*Después de había señalado que reconocería la derrota si Roberto Sandoval ganaba y ahora miente como siempre lo hizo durante toda la campaña
*El talibán sigue lavándoles el coco a todos
Por: MARIO LUNA
TEPIC.- En conferencia de prensa la candidata a la gubernatura por el Partido de Acción Nacional, Martha Elena García de Echevarría, de manera categórica y asesorada en todo momento por el diputado de su partido Carlos Hernández Ibarría mejor conocido como el Talibán, dijo que no reconoce su derrota como lo han venido anunciando y que menos reconoce el triunfo del hoy gobernador virtual Roberto Sandoval.
Y es que según ella, los resultados que se han venido dando no solo en el ámbito local sino nacional, han sido manipulados a favor del abanderado de la coalición Nayarit Nos Une, para hacerlo aparentar que fue el triunfador, cosa que para ella es toda una mentira, ya que las cifras la hacen ganadora a ella.
Pese a que se ha informado que de acuerdo a los resultados preliminares de la contienda electoral de este fin de semana, el triunfo es arrollador y que le corresponde a Roberto Sandoval Castañeda, a quien se le señala que tiene una gran ventaja de más de 40 mil votos contra su más cercano contendiente, Martha Elena lo desmiente y lo pone en la tela de duda.
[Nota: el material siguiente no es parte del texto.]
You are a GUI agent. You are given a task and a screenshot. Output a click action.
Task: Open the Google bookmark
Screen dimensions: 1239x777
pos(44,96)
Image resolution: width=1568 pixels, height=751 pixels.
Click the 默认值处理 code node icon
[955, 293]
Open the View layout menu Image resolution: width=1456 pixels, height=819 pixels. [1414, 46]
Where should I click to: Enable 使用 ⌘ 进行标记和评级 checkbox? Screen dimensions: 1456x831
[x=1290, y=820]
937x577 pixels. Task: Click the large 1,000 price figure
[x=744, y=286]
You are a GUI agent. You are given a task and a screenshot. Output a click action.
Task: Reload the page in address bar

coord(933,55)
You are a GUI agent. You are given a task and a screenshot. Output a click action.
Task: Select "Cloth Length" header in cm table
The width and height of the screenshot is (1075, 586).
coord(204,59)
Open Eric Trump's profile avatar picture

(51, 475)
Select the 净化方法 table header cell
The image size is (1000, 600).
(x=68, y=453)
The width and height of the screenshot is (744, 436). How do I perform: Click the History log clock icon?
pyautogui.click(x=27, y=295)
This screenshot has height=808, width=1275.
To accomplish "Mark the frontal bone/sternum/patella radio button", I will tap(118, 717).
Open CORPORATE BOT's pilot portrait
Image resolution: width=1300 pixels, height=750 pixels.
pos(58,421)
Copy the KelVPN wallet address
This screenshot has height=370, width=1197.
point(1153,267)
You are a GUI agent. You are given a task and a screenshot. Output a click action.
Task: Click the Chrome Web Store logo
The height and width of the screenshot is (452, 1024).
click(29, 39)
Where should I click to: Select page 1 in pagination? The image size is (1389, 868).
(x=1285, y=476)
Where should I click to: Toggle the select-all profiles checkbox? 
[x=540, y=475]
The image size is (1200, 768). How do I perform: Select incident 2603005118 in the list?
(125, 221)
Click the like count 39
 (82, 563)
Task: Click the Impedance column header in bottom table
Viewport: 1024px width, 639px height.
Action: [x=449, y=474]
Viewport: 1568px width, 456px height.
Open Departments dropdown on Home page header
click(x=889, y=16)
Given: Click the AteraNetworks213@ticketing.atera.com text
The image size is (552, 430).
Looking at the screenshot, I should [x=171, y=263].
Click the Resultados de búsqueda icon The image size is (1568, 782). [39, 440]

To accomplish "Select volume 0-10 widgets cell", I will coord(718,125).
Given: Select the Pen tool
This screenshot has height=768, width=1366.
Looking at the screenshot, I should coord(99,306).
Ni aún esos más de 40 mil votos en su contra, dijo la abanderada panista, la harán desistir de que ella tiene la razón de que ganó la elección, por lo que se irá hasta las últimas consecuencias y ante donde sea necesario para hacer que su triunfo sea reconocido para bien de Nayarit y de su gente.
En ese mismo marco de no reconocer derrota y menos reconocer triunfos ajenos, Martha Elena García, agradeció a quienes votaron por ella, por aquellos que quisieron la paz y el trabajo para Nayarit y que hoy se los quieren arrebatar, es por lo que se ha demandado el conteo de acta por acta, casilla por casilla.
Es preciso señalar que en dicha conferencia que fue unilateral, solo para que hablara Martha Elena García, no se permitió que se le cuestionará con ningún tipo de preguntas, ya que se argumentó que estaba muy sensible por los resultados que no se le quieren respetar y en efecto, se pudo ver un rostro desencajado, con una mirada perdida y con los ojos vidriosos como queriendo llorar, no sabemos si por el enojo de que el pueblo la rechazó al no darle su voto o por la angustia de no ser gobernadora como era su sueño.